Ok...so I have two boer-x kids and they're barn-buddies are some ducks and chickens.  Apparently, they seem to LOVE the chicken/duck feed!  They have their own feed and minerals...but they seem to LOVE the "fowl feed" when I feed them.  

Does anyone know if this is bad for them?  Currently, I am "distracting" the goats when I slip in some feed for the birds...I'm afraid to have an actual feed 'bowl' set up for the birds cause I know Flora and Fauna would gobble it all down!  The girls do get 'grazing' time everyday as well...so I'm thinking they just like to eat the bird food cause they're nosey girls...but I just want to ensure I'm not letting them do something that'll hurt them.  

Comments?


----------



## nomad (Mar 25, 2012)

CocoNUT said:
			
		

> Ok...so I have two boer-x kids and they're barn-buddies are some ducks and chickens.  Apparently, they seem to LOVE the chicken/duck feed!  They have their own feed and minerals...but they seem to LOVE the "fowl feed" when I feed them.
> 
> Does anyone know if this is bad for them?  Currently, I am "distracting" the goats when I slip in some feed for the birds...I'm afraid to have an actual feed 'bowl' set up for the birds cause I know Flora and Fauna would gobble it all down!  The girls do get 'grazing' time everyday as well...so I'm thinking they just like to eat the bird food cause they're nosey girls...but I just want to ensure I'm not letting them do something that'll hurt them.
> 
> Comments?


In short, it is not a good idea to feed a ruminant the same diet as a bird.  Birds digestive systems are designed to eat seeds (grains) whereas a ruminant depends upon the consumption of large amounts of foliage (leaves, grass, legumes, etc.).  Do they receive enough grazing time to fill their rumen?  If you look on the left side of the animal, is there an inverted V?  If there is, that indicates an animal that is not taking in enough food.  An animal that is hungry is just like a human- they will eat anything.  I could go into much more detail, but I believe you just want an up or down vote.  Hope your kids are doing well.


----------



## pridegoethb4thefall (Mar 25, 2012)

No, it is not good for them. From what I understand, it can actually hurt them. I think there are ingrediants in chicken feed that are actually harmful to goats. There are threads here on BYH that show how to make a feeder that will keep goats out of the chicken feed.


----------



## cutie123600 (Mar 25, 2012)

Is it okay for the poultry to eat goat feed though? Mine do that so I was just wondering.


----------



## CocoNUT (Mar 25, 2012)

Thank you for the responses!  Fortunately I don't have a large feeder of chickenfeed sitting in their pen!  I've been more sprinkeling it on the ground...so no real pile for consumption.  I'll have to search for the goat-proof feeder...thanks for the info!  

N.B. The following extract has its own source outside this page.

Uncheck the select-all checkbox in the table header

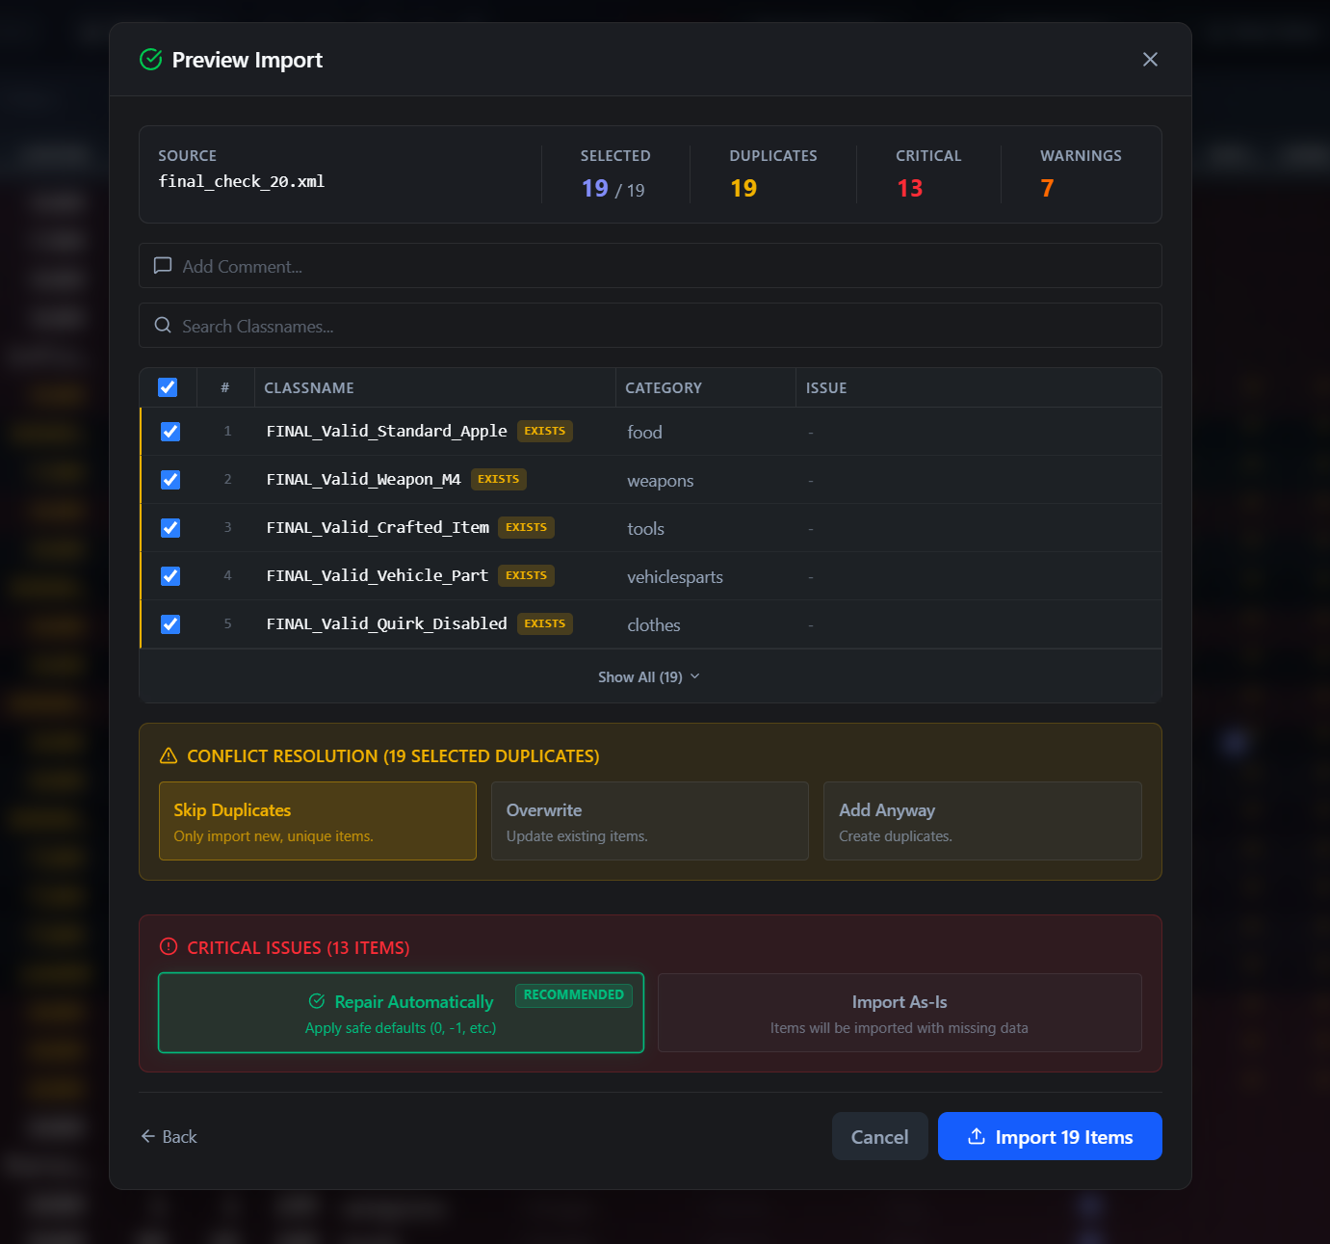(x=167, y=386)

Our goats have free access to goat mineral, grains, hay, and grazing time out in the field.  But I do belive they are at the 'toddler' stage of 'tasting' EVERYTHING!  

Thanks again!


----------



## nomad (Mar 25, 2012)

cutie123600 said:
			
		

> Is it okay for the poultry to eat goat feed though? Mine do that so I was just wondering.


We only feed our layers oats.  We do not feed soybeans and corn especially since 90% grown in the US is GMO.   The only reason chickens need the supplemental food is due to the starch (carbohydrate).  Chickens can get around 50% of their diet on pasture (free range) which is how we manage ours.  They will eat grass, seed heads, bugs, worms, etc., however, in order to produce enough energy to maintain body condition and lay eggs regularly, they need  additional starch in their diet.  The question to ask is "Do I care what is in my food?".  If the answer is yes, then be mindful that whatever goes into your animals mouth has an impact on the product that you get out of them (milk, eggs, meat).  As I posted earlier, we feed a particular animal what it was intended to eat and nothing more.   Did you know that in history usually only the wealthy possessed chickens for eggs because since chickens require grains for regular egg production, only the wealthy had the ability to provide a steady supply to their flock?


----------



## cutie123600 (Mar 25, 2012)

Well ours are fed free choice, meaning they can eat whatever the hack they want, and all our girls lay as long as they like the weather. Like we have 10 laying hens at the moment and all have laid one a day for the last 4 days.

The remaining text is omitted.